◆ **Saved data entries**
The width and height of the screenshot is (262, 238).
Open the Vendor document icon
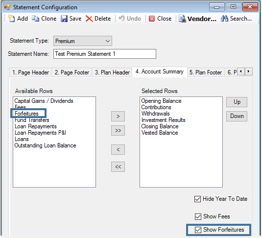tap(182, 19)
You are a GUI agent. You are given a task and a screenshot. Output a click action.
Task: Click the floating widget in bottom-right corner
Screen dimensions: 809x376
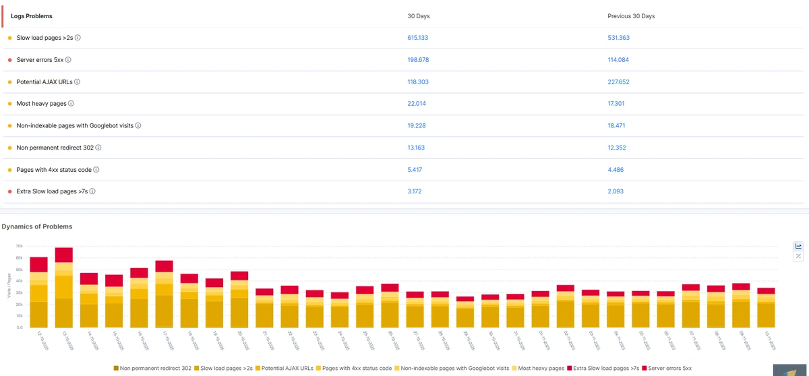tap(789, 370)
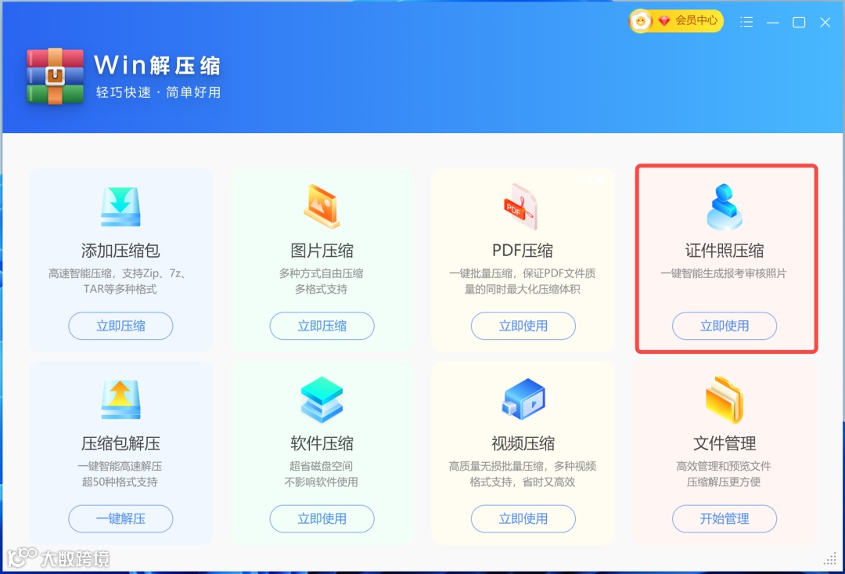
Task: Click 立即使用 under 软件压缩
Action: 322,518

◆ **Activity**
The lines from the one containing "Task: Click the" to the last line of the records, both included: print exactly those and nothing else, leaving out any pictures.

◆ **Task solution**
Task: Click the floating widget in bottom-right corner
Screen dimensions: 809x376
tap(789, 370)
Task: Click 立即使用 under 软件压缩
Action: 322,518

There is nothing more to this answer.